The continued growth of the Greater Caucasus since the Early Tertiary and the important subsidence of the South Caspian Basin is crucial to the understanding of erosion and sedimentation processes in this area. The Greater Caucasus is not only Europe’s highest mountain range, but also the fastest growing one. This growth is due to the convergence of the Arabian plate with the Eurasian plate at rates of 22-24 mm/y, leading to continued earthquake activity and growth of the mountain range (Zonenshain et al., 1990; Priestley et al., 1994; Nilforoushan et al., 2003; Allen et al., 2004).

As tectonic activity is expressed in the morphology, the Greater Caucasus is a unique natural laboratory to investigate links between lithospheric, tectonic, and surface processes. The present topography is also the surface we live on and any dramatic changes or ruptures in this surface are likely to cause important economic damage and possible loss of human life. Slope instabilities associated with heavy rainfall regularly causes landsides and other mass wastage processes, resulting in major changes in landscape. Active crustal shortening across the Greater Caucasus and the resulting uplift are associated with constant seismicity. Igneous activity unrelated to the Lesser Caucasus volcanic arc, is manifest in the border area between Georgia and Russia, with Mount El'brus being the most outstanding example.

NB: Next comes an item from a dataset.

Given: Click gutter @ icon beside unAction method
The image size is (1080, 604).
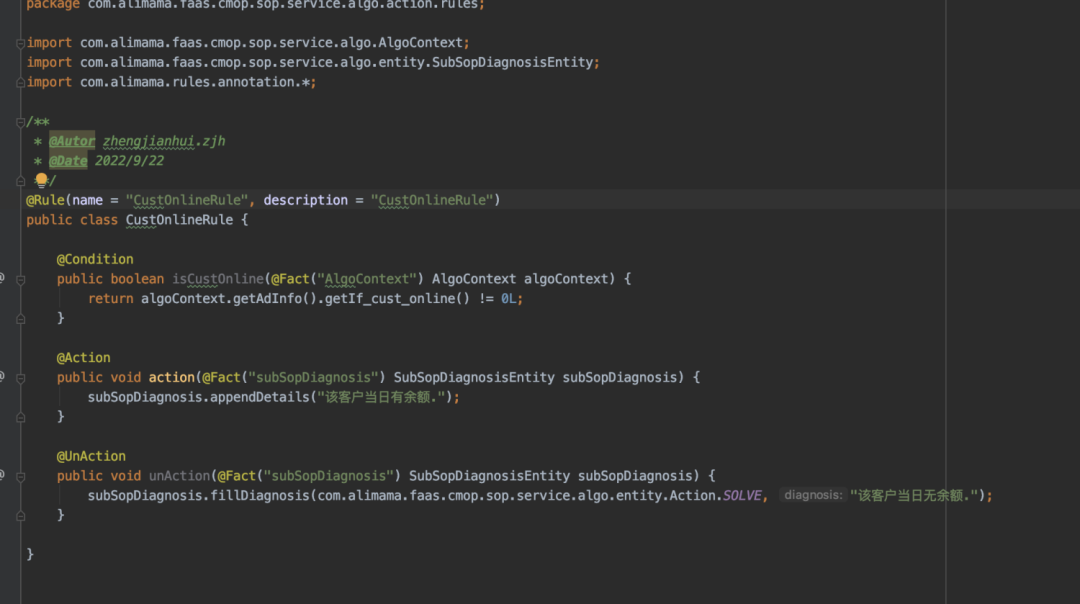Looking at the screenshot, I should point(2,475).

The Greater Caucasus developed in response to the final closure and inversion of a Mesozoic back-arc basin that had undergone repeated phases of extension and compression during Triassic to Cretaceous times in response to activity along Tethyan subduction systems located south of the Pontides and the Lesser Caucasus. The Caucasus orogeny commenced during the Late Eocene and persisted until the present. The southern margin of the Greater Caucasus Trough is partly preserved in the western Greater Caucasus near the Black Sea in Georgia (Banks et al., 1997), but is unknown to the east near the Caspian Sea in Azerbaijan. This margin was flanked to the south by the subduction-related volcanic arc of the Lesser Caucasus that had been active since the Early Jurassic (Philip et al., 1989; Ershov et al., 1999; Mikhailov et al., 1999; Nikishin et al., 2001; Brunet et al., 2003; Ershov et al., 2003; Nikishin et al., 2003). The main topographic relief of the Greater Caucasus began to develop during the Middel Miocene and younger tectonic phases. The transition from subsidence of the Greater Caucasus Trough to its inversion and the resulting rise of the mountain chain is documented by the sedimentary record of basins flanking it to the north (Indol-Kuban and Terek-Caspian depressions) and to the south (Rioni and Kura basins) (Ershov et al., 2003). This record needs to be further explored in terms of the gradual rise of the Greater Caucasus mountain range. Although important amounts of sediments were deposited during the Late Eocene and Oligocene in the Caspian Sea – Black Sea Paratethys realm, it remains unclear whether already at these times the Greater Caucasus had formed a major topographic feature or barrier, or whether it formed lowlands prior to its rapid Mid-Miocene uplift (Popov et al., 2004). How is dynamic topography linked to tectonic and surface processes during the Tertiary to recent development of the Greater Caucasus Orogen? What lithospheric processes were involved in the development of the crustal roots that support the present-day topography?